The large number of GH43 glycoside hydrolases is an intriguing characteristic of
C. japonicus (
n = 14), a feature shared with the colonic bacterium
Bacteroides thetaiotaomicron (
n = 33) (
44), as well as
S. degradans (
n = 13) and some aerobic fungi, including
Aspergillus. B. thetaiotaomicron utilizes complex carbohydrates as major nutrients. However, rather than attacking the internal regions of integral plant structural polysaccharides (such as cellulose and hemicellulose), the vast majority of glycoside hydrolases are predicted to be exo-acting, e.g., removing monosaccharides from the complex glycans presented on the surface of mammalian cells and the easily accessible plant polysaccharides such as the pectins. Thus, these extensive, and highly accessible, pectin decorations are likely to represent an important source of nutrients for both colonic bacteria and soil saprophytic microorganisms that use plant biomass as an important nutrient source.

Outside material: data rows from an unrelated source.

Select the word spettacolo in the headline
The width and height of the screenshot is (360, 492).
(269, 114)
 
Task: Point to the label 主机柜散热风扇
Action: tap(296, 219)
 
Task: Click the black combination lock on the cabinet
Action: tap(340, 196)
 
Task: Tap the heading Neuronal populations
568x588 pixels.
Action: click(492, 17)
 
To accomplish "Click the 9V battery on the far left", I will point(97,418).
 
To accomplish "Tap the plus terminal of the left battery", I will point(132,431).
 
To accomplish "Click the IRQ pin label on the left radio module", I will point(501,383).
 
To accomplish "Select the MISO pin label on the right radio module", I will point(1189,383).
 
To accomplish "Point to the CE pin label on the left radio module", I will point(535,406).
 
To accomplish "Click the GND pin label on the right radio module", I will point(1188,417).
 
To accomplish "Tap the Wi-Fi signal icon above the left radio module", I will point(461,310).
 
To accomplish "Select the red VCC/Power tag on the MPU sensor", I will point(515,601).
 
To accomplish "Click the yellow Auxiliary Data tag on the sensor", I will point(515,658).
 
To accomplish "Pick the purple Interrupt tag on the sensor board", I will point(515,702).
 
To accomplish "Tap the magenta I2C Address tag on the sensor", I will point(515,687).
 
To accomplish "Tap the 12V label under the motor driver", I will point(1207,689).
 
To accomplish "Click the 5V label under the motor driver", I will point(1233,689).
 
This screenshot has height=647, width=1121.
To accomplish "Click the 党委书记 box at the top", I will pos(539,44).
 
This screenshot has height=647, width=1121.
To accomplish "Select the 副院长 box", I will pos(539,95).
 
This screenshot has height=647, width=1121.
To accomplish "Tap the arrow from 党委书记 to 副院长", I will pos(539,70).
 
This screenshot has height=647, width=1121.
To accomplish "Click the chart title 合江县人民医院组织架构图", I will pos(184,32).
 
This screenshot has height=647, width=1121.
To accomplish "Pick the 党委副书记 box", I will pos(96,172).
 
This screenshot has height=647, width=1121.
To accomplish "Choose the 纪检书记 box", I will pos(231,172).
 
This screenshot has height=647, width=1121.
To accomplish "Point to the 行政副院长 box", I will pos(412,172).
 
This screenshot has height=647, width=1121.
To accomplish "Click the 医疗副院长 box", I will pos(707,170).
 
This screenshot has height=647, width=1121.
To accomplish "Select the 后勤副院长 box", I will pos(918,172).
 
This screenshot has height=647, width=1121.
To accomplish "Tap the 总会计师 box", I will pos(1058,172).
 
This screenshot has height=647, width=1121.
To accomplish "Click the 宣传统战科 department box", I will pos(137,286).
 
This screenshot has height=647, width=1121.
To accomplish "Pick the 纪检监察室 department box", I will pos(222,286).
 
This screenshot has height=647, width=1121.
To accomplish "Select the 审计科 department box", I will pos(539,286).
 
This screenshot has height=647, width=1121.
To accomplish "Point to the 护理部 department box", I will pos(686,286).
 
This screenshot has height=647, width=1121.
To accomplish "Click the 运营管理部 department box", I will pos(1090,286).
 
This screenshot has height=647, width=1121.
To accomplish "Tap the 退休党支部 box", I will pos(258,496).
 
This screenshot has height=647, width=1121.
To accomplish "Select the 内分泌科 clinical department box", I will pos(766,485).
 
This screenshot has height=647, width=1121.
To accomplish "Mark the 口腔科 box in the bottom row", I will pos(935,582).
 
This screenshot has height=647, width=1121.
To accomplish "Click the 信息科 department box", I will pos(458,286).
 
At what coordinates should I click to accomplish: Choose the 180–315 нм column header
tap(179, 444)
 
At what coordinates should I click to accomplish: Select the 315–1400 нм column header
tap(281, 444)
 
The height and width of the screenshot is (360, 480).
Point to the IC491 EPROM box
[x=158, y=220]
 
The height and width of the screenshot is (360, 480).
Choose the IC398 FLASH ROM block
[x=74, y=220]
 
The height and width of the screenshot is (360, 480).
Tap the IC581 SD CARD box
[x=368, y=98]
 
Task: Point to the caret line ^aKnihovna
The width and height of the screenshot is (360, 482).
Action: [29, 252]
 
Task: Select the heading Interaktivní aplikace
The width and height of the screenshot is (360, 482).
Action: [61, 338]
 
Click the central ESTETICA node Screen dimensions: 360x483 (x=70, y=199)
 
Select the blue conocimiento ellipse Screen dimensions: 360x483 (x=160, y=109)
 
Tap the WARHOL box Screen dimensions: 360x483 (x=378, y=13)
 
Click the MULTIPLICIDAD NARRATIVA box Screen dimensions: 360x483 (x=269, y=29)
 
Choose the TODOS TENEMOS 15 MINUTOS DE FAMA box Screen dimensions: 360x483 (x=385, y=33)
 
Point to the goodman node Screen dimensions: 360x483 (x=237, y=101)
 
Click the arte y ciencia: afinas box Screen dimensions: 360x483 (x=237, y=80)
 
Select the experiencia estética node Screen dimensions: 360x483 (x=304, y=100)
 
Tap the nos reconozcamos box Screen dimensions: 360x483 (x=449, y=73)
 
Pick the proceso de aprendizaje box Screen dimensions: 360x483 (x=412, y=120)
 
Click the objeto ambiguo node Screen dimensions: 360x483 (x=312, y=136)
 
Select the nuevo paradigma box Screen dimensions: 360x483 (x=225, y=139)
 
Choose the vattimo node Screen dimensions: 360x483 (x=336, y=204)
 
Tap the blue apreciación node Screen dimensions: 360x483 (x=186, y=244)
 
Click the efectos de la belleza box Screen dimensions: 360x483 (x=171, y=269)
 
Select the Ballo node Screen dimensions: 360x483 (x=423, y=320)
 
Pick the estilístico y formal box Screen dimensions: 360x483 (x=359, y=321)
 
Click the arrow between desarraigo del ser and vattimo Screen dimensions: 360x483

The complement of cellulases encoded by the genome of C. japonicus is similar to that of S. degradans, which also contains a single cellobiohydrolase from GH6. However, both bacteria lack a reducing-end cellobiohydrolase, which is considered an important component of fungal (GH7) and clostridial (GH48) cellulose degradative systems. As both S. degradans and C. japonicus efficiently degrade crystalline cellulose, it would appear that not all enzyme systems which hydrolyze this important polysaccharide require a GH7 or GH48 exo-acting glycoside hydrolase.
Examination of the
C. japonicus CBM repertoire shows a dominance of CBM2 and CBM10 modules. This observation likely reflects specificity for crystalline cellulose, which, because of its prevalence in all plant cell walls, functions as a universal receptor for these degradative enzymes, as suggested previously (
18). As described above, the plant cell wall hydrolases of
C. japonicus contain CBMs from numerous families. In sharp contrast, the corresponding fungal enzymes generally contain only a family 1 CBM, suggesting that targeting these glycoside hydrolases to polysaccharides other than crystalline cellulose does not confer an obvious evolutionary advantage. In the case of
C. japonicus, it is apparent that the different CBMs appended to the catalytic modules of the glycoside hydrolases will target these enzymes to diverse plant cell wall components, providing an explanation for the complex arrangement of these modules in the degradative enzymes.
Approximately 50% of the
C. japonicus plant-degradative apparatus appears to be shared with
S. degradans, consistent with the observation that the cell walls of terrestrial and marine plants have many polysaccharides in common. Although these two species share this high level of similarity in their substrate utilization machinery, it is still not clear whether the common ancestor of
C. japonicus and
S. degradans was a marine or a terrestrial bacterium, and additional analyses of their genome sequences might reveal what adaptations underlie these different lifestyles. For example, consistent with the marine environment of
S. degradans, the bacterium produces an extensive array of agarases and carageenases, while the terrestrial
C. japonicus lacks these enzymes. Agarases are found mostly in marine habitats. This is consistent with the fact that agar, being a product of marine algae, is available to and utilized by marine organisms, such as
S. degradans, as a convenient carbon and energy source. Mannan, however, is likely to be more common in terrestrial plants than in salt marsh cord grass (
8), and consistent with this,
C. japonicus has a more extended mannan-degrading system than
S. degradans. It is also apparent that while both organisms contain a large number of CBMs, there has been an extensive expansion of CBM6 and CBM32 modules in
S. degradans, which likely reflects the diversity of sugars present in the marine-specific polysaccharides. These differences highlight how the selection pressures imposed by terrestrial and marine environments have influenced the evolution of the plant cell wall-degrading apparatus of saprophytic prokaryotes.